Sur les frais liés au litige :

Il y a lieu, dans les circonstances de l’espèce, de mettre à la charge de l’État le versement à Mme B... d’une somme de 1 200 euros au titre de l’article L. 761-1 du code de justice administrative.


D É C I D E :


Article 1er : La décision du préfet de police refusant à Mme B... la délivrance d’une carte de résident est annulée.

Article 2 : Il est enjoint au préfet de police ou au préfet territorialement compétent de délivrer à Mme B... une carte de résident portant la mention « résident de longue durée-UE » dans le délai de deux mois à compter de la notification du présent jugement.

Article 3 : L’État versera à Mme B... une somme de 1 200 euros au titre de l’article L. 761-1 du code de justice administrative.

Article 4 : Le surplus des conclusions de la requête de Mme B... est rejeté.
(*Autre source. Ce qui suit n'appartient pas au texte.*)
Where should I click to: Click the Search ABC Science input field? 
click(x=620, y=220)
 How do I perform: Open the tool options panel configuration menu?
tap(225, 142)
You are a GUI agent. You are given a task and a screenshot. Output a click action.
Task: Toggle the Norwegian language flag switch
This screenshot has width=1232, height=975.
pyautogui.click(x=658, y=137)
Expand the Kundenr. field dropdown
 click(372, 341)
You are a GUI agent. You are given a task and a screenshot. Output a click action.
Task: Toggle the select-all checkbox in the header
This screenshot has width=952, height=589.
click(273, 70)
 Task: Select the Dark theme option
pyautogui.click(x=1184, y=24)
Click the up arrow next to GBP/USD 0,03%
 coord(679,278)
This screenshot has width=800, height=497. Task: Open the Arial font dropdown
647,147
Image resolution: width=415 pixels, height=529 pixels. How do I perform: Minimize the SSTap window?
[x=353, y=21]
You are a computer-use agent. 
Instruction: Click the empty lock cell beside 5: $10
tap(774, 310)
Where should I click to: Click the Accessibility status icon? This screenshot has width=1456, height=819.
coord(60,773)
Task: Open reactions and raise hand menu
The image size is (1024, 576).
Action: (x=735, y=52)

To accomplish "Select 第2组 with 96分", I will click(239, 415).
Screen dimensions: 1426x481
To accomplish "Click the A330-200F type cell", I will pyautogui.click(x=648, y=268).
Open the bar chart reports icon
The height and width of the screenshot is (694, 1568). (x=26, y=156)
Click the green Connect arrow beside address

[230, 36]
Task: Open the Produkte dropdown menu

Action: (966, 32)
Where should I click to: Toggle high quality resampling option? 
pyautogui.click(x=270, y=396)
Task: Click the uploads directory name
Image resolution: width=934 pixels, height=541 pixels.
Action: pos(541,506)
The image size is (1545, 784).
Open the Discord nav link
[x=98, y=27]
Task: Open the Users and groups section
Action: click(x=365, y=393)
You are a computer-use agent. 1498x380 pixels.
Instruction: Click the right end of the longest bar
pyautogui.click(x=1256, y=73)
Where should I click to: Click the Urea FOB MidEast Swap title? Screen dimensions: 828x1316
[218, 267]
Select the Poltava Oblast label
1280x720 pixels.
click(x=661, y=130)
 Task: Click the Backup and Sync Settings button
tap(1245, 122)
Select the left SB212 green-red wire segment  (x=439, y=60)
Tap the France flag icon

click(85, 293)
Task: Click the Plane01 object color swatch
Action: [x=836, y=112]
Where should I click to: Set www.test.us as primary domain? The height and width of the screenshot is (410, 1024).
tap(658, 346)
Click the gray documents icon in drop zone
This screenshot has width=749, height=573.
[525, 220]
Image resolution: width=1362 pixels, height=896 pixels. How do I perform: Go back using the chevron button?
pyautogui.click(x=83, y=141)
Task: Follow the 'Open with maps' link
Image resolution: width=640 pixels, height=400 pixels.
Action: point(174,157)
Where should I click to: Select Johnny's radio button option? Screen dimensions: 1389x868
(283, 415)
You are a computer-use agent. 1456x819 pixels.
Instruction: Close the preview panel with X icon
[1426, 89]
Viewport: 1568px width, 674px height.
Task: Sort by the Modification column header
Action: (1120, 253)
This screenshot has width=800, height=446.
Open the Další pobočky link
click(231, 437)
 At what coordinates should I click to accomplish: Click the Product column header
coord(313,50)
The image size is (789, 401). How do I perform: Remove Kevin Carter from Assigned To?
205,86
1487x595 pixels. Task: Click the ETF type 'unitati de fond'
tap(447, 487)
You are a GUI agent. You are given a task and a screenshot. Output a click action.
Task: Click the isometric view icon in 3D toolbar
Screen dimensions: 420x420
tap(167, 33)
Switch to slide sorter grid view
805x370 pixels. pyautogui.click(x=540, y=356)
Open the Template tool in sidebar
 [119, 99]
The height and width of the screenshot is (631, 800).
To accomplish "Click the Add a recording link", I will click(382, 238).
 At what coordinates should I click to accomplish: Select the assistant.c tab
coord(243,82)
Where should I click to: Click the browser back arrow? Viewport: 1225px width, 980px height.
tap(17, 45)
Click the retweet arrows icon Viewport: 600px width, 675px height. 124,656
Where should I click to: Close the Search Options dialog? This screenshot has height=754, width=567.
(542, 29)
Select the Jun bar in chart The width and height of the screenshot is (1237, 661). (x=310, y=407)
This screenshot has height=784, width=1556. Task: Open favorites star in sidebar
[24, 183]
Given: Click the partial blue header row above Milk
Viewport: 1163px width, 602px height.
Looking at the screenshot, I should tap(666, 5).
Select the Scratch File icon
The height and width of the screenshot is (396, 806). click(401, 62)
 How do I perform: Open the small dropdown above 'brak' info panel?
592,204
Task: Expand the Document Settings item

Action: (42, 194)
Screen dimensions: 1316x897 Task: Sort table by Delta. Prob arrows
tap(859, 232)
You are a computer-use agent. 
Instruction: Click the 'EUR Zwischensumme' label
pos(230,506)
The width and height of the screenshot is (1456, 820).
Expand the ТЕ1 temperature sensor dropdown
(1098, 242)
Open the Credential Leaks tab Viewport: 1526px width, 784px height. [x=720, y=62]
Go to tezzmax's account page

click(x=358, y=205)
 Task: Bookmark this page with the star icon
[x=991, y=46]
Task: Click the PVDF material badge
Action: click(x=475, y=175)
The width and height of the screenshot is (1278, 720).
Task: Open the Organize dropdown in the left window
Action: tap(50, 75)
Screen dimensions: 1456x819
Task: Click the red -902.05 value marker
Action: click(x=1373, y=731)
Article 5 : Le présent jugement sera notifié à Mme A... B... et au préfet de police.


Délibéré après l'audience du 18 mars 2026 à laquelle siégeaient :

Mme Topin, présidente,
Mme Dousset, première conseillère,
Mme Calladine, première conseillère.


Rendu public par mise à disposition au greffe le 1er avril 2026.


La rapporteure,
Signé
A. CALLADINE

La présidente,
Signé
E. TOPIN

La greffière,


Signé

V. FLUET

La République mande et ordonne au préfet de police en ce qui le concerne ou à tous commissaires de justice à ce requis en ce qui concerne les voies de droit commun contre les parties privées, de pourvoir à l’exécution de la présente décision.